When you stub your toe or prick your finger, what do you do?
You immediately tense up. Often, you hold on to the painful place and remain tense until the pain subsides!
Why would anyone assume that women will instinctively do something other than that during childbirth? Yet somehow, that is the simplistic message given to women in the present approach to childbirth: "Just don't be afraid of the pain"…and then what? Does "fear" of pain cause more pain? Actually, no. But tensing up can cause more pain, and it's just plain intuitive for humans to tense up when they experience pain.
Even though tensing up is counter-productive during labor, that's what many women do. They tense up with the pain of contractions and barely relax in between, often holding on to the tension and steeling themselves for the next contraction.
Why is this so common? Because birthing women haven't been taught the appropriate skills to manage the pain and learn how to instruct their body to soften even during the pain of contractions.

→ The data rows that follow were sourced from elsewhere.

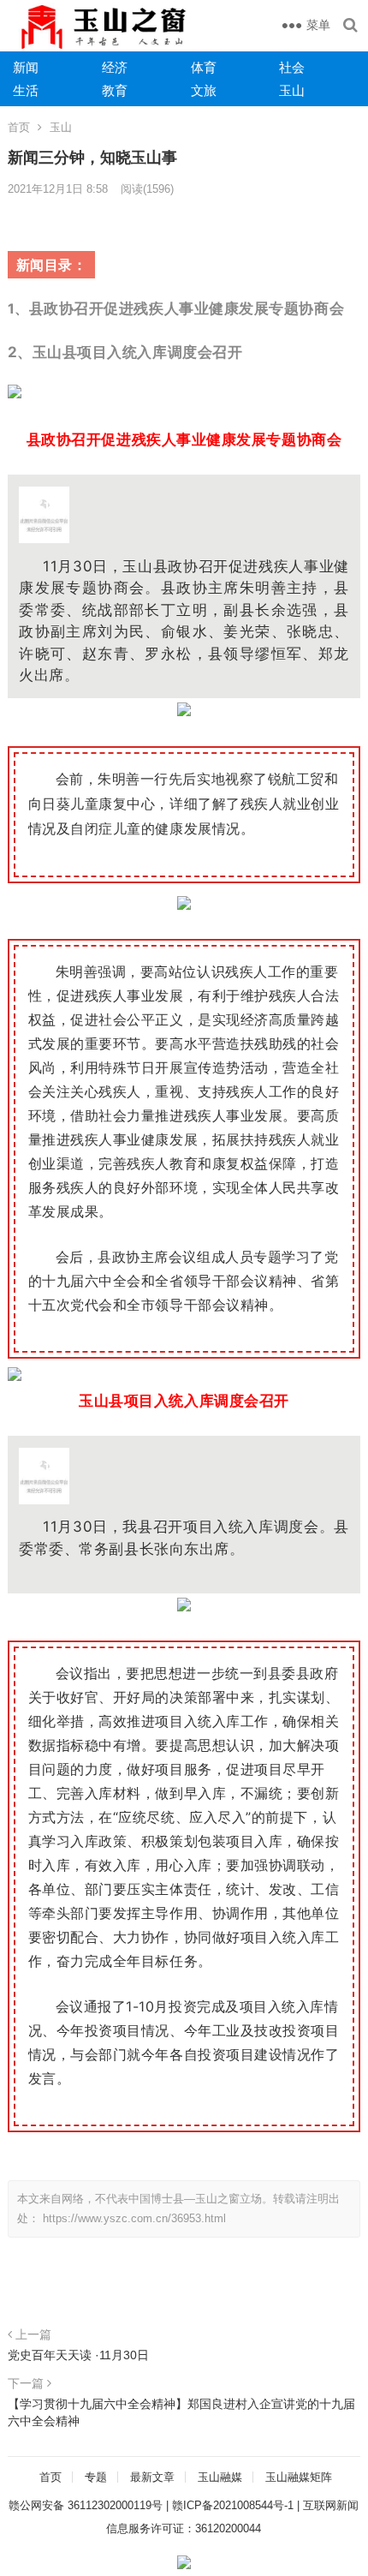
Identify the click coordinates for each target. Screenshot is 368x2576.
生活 (26, 90)
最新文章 (152, 2477)
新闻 (26, 67)
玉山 (292, 90)
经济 (115, 67)
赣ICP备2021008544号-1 (233, 2505)
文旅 (204, 90)
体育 (204, 67)
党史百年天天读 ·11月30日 (78, 2355)
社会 (292, 67)
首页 (19, 127)
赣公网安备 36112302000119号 (86, 2505)
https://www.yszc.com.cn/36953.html (134, 2218)
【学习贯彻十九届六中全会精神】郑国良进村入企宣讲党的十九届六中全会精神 (181, 2412)
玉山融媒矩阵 (298, 2477)
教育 (115, 90)
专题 (96, 2477)
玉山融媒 (220, 2477)
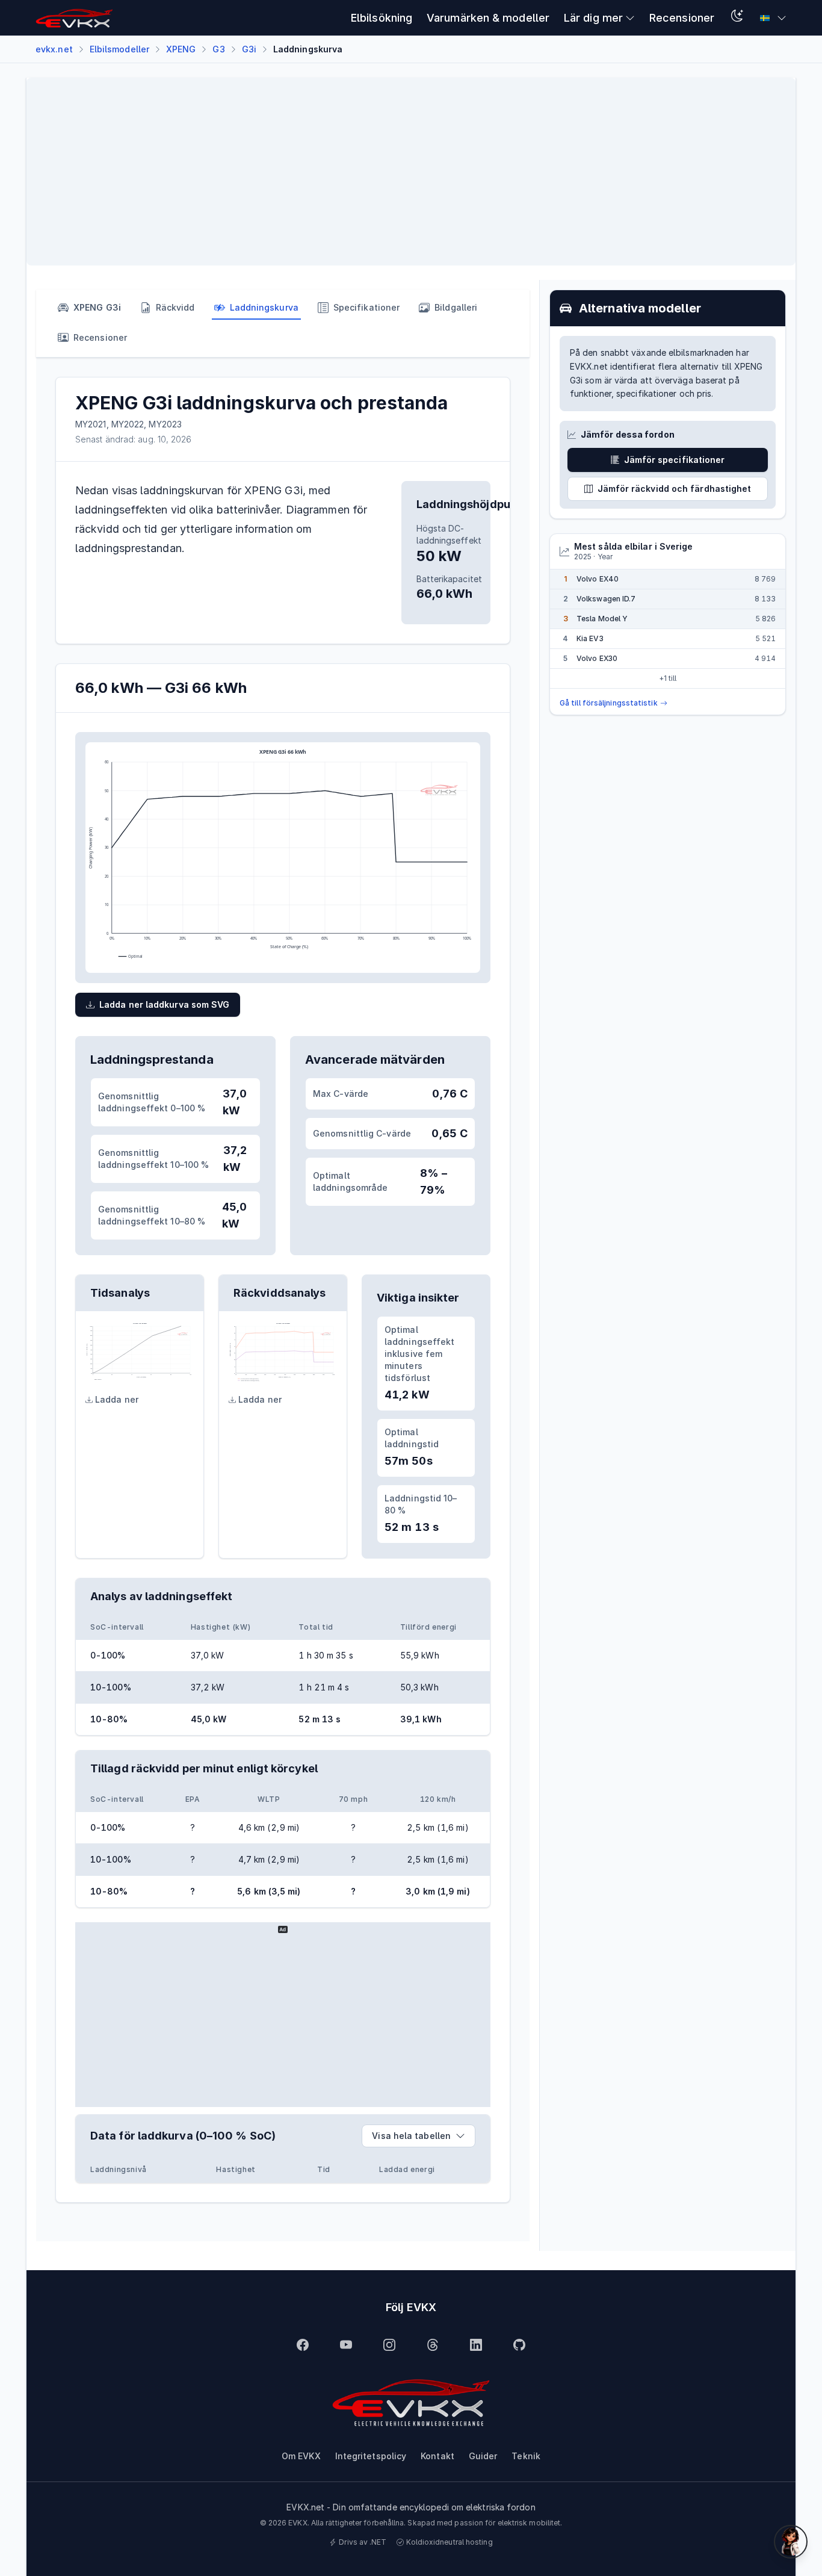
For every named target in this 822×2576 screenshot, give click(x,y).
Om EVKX (301, 2456)
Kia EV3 (590, 638)
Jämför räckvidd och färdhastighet (675, 488)
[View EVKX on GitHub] (519, 2344)
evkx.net (54, 49)
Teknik (525, 2456)
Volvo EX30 (596, 658)
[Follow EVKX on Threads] (432, 2344)
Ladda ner (116, 1399)
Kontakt (437, 2456)
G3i (249, 49)
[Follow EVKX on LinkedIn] (476, 2344)
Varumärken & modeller (488, 17)
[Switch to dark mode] (737, 17)
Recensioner (681, 17)
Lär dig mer (593, 17)
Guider (483, 2456)
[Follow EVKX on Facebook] (302, 2344)
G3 (218, 49)
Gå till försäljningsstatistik (609, 702)
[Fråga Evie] (791, 2542)
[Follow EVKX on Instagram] (389, 2344)
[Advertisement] (397, 171)
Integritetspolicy (371, 2456)
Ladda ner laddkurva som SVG (164, 1004)
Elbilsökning (381, 17)
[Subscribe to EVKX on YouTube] (346, 2344)
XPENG (181, 49)
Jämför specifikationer (674, 460)
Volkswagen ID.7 (605, 598)
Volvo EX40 (597, 578)
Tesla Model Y (602, 618)
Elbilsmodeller (119, 49)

YOU NEED SKILLS SO YOU CAN COPE with the pain as contractions become longer, more intense, and closer together. Tensing up only hinders your baby's efforts to open your body so he/she can come down, through, and out. And sometimes, this internal tension prolongs either or both the dilation of 1st Stage and pushing of 2nd Stage!
One of your first truly committed actions of being a parent is to learn to let go of tension during painful contractions. That difficult, yet uncomplicated, act shifts the birth from something that happens to you to something you do with and for your child.
With your newfound understanding of labor and birth pain, you now have less reason to panic and more reason to pick up your skills and use them. You may still experience pain, and not necessarily enjoy the labor, but you can approach each step of the labor with more confidence and an acceptance of the job at hand.